--- START ---

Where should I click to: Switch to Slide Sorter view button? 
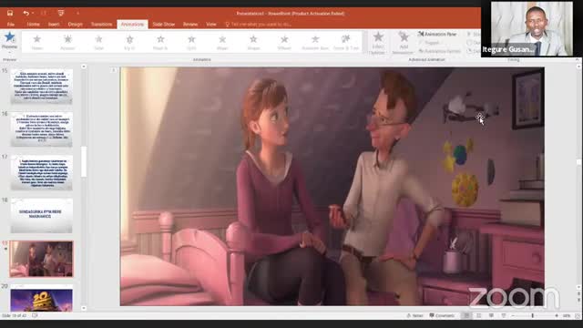click(x=479, y=315)
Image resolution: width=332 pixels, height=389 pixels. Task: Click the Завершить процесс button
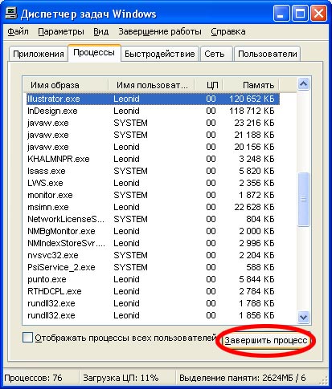pyautogui.click(x=266, y=340)
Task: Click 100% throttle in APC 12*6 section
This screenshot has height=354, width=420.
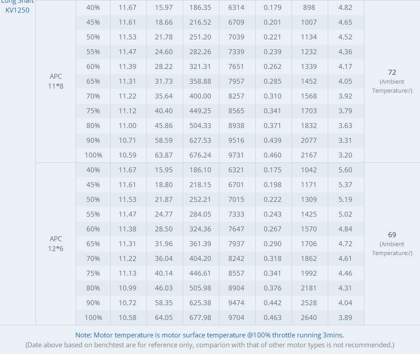Action: click(93, 318)
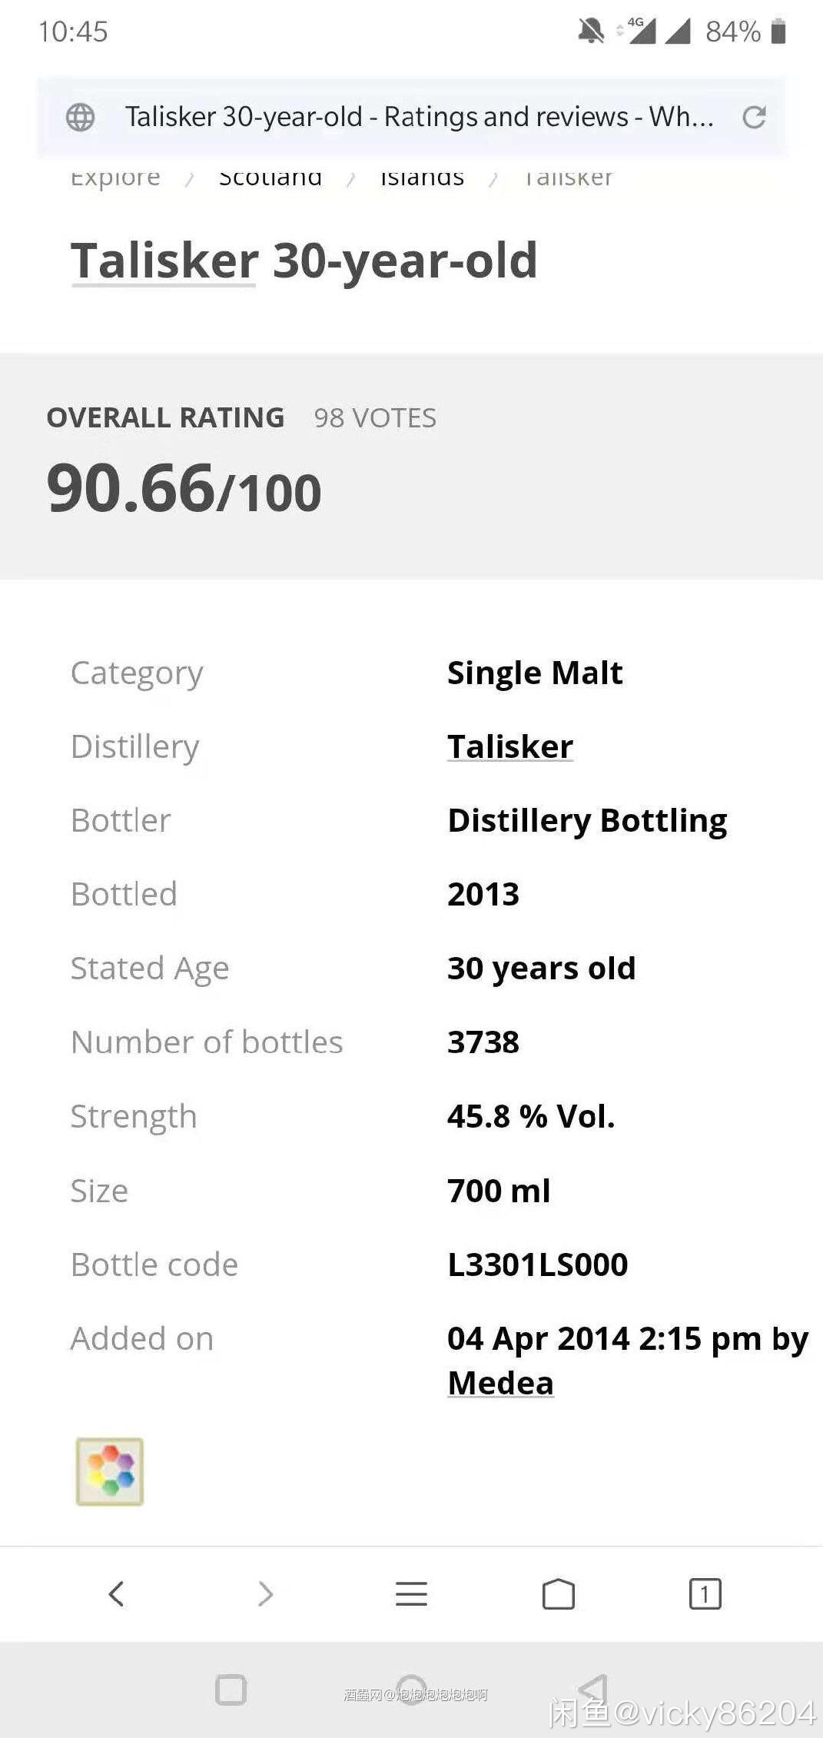The image size is (823, 1738).
Task: View the Medea user profile link
Action: tap(500, 1383)
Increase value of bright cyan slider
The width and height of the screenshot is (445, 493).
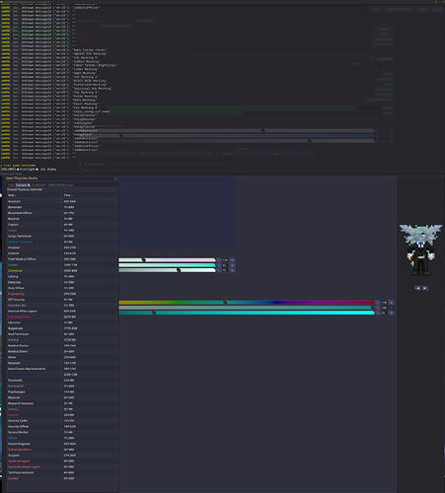click(x=392, y=313)
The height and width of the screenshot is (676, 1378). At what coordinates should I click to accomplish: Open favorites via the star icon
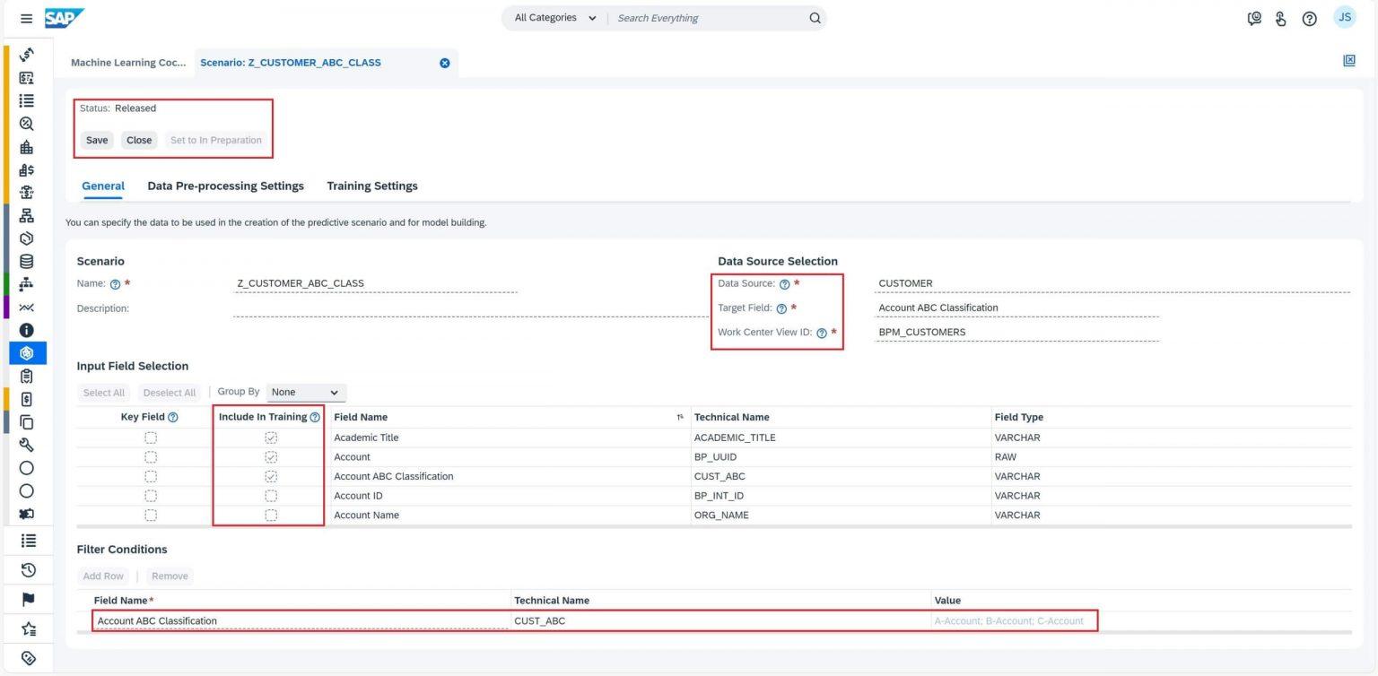click(26, 628)
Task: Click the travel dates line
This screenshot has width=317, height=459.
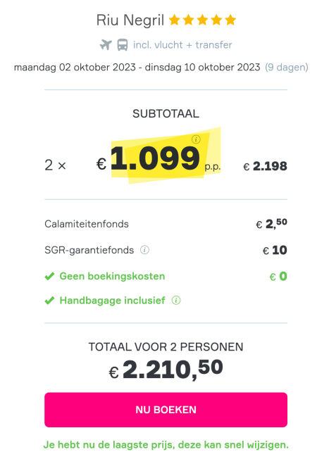Action: point(137,68)
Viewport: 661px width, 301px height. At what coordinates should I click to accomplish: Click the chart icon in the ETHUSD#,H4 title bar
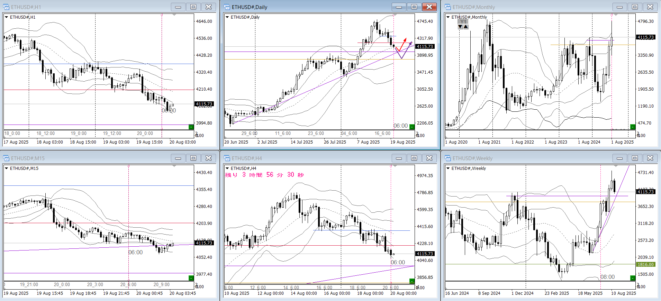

--- END ---

Brief →
Restate the listing above word for word. Leave the images out.

Your solution →
Where should I click to: Switch to Slide Sorter view button? 
click(x=479, y=315)
Image resolution: width=332 pixels, height=389 pixels. Task: Click the Завершить процесс button
pyautogui.click(x=266, y=340)
Task: Click 100% throttle in APC 12*6 section
This screenshot has height=354, width=420.
Action: click(93, 318)
The image size is (823, 1738).
Task: View the Medea user profile link
Action: tap(500, 1383)
Increase value of bright cyan slider
The width and height of the screenshot is (445, 493).
click(x=392, y=313)
The height and width of the screenshot is (676, 1378). At what coordinates should I click to accomplish: Open favorites via the star icon
click(26, 628)
Task: Click the travel dates line
This screenshot has width=317, height=459.
Action: point(137,68)
Viewport: 661px width, 301px height. At what coordinates should I click to accomplish: Click the chart icon in the ETHUSD#,H4 title bar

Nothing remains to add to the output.